Des militaires marginaux
Le journaliste et l’historienne s’accordent à dire que Jair Bolsonaro reste « très appuyé par une frange de l’armée qui était hyper-marginalisée », et pour laquelle il a milité durant toute sa carrière politique. Selon Maud Chirio, on trouve derrière le Président-élu, « il s’agit des réseaux d’extrême droite militaires, très actifs dans le cadre de groupuscules depuis la transition démocratiques. L’essentiel de leurs activités concerne la guerre de la mémoire au sujet de l’héritage de la dictature […]. Le nouveau pouvoir s’est entièrement approprié ce discours, allant jusqu’à héroïser les personnages les plus important de la répression, tels Carlos Ustra [ce colonel fut le tortionnaire de Dilma Rousseff.
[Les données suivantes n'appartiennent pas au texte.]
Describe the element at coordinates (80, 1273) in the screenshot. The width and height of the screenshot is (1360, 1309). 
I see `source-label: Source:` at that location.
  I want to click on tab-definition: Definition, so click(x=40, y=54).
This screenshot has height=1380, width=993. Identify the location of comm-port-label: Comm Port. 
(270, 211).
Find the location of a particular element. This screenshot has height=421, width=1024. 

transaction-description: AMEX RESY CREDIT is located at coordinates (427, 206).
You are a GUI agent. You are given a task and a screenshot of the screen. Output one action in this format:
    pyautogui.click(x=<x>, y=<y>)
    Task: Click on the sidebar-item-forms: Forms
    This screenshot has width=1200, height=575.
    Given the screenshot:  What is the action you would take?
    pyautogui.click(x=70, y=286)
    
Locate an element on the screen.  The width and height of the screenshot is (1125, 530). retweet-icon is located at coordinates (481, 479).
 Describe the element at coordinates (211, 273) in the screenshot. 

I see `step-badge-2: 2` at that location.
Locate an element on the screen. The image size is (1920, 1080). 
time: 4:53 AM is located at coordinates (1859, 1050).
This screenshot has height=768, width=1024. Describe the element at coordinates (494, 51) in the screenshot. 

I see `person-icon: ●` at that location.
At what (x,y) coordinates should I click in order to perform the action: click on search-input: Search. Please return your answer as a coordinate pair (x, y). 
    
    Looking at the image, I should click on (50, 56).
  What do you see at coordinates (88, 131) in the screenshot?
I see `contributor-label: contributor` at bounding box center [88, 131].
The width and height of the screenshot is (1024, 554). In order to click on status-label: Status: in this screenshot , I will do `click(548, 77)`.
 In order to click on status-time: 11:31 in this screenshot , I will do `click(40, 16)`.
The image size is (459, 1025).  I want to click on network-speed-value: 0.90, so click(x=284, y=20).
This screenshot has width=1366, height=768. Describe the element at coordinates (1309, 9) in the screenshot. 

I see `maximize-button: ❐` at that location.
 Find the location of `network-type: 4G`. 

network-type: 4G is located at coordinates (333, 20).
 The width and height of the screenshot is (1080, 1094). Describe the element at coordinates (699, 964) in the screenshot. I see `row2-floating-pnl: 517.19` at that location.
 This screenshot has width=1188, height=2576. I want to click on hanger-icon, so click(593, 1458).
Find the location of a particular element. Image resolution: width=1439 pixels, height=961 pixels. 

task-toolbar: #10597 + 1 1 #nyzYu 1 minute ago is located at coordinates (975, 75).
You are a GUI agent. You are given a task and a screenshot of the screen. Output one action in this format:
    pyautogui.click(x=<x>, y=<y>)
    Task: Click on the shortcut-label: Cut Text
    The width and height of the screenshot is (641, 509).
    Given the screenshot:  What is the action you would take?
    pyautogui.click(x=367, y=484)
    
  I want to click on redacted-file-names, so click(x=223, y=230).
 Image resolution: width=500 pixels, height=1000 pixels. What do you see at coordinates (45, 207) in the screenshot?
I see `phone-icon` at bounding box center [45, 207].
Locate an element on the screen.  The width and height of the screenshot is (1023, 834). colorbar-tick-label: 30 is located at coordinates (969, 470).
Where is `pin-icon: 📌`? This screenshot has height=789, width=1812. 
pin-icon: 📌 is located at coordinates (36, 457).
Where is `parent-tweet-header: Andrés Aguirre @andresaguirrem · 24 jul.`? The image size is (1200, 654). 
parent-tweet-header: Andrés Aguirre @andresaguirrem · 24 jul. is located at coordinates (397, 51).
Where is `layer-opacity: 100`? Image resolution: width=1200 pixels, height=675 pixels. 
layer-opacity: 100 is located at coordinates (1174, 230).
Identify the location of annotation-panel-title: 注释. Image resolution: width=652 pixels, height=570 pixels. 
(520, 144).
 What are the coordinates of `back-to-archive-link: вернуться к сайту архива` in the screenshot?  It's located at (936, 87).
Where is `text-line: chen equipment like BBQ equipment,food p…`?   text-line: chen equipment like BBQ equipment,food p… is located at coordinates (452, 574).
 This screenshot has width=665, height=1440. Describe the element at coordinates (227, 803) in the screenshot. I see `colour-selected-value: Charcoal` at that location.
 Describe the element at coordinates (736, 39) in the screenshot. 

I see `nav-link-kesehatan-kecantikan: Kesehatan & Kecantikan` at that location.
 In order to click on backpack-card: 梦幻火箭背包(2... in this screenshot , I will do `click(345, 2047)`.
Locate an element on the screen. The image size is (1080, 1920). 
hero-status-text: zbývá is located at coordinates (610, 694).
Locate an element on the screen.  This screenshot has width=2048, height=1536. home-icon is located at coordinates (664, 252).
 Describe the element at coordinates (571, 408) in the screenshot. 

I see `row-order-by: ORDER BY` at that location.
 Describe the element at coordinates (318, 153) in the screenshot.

Ndlr.]. […] Au cours de la campagne et de l’élection, les idées des membres de ces groupes sont devenues majoritaires ». Et leurs prétentions s’en voient accrues.
Le doute – quant à la politique future de Jair Bolsonaro et la question de savoir jusqu’où il osera aller – réside dans l’appui qu’il obtiendra, ou non, au sein de l’Assemblée. Selon Jean-Matthieu Albertini, beaucoup des députés du « Gros centre », conservateurs « dans l’esprit », sont des « girouettes ». Ils sont prêts à se rallier à Jair Bolsonaro aujourd’hui mais changeront d’avis en cas de problème. Maud Chirio se fait plus pessimiste. Le parti de Jair Bolsonaro, le PSL (Parti social-libéral), « seul, représente 10% du parlement. Mais la question est aussi de savoir dans quelle mesure il respectera la constitution. Le régime militaire avait respecté un légalisme de façade, faisant usage de décrets présidentiels. Des amendements constitutionnels ont été décrétés et la constitution en a été modifiée sans que rien ne sorte de la légalité. La dictature avait établi une nouvelle légalité, présidentielle, avec un primat de l’exécutif : un système extrêmement hybride ».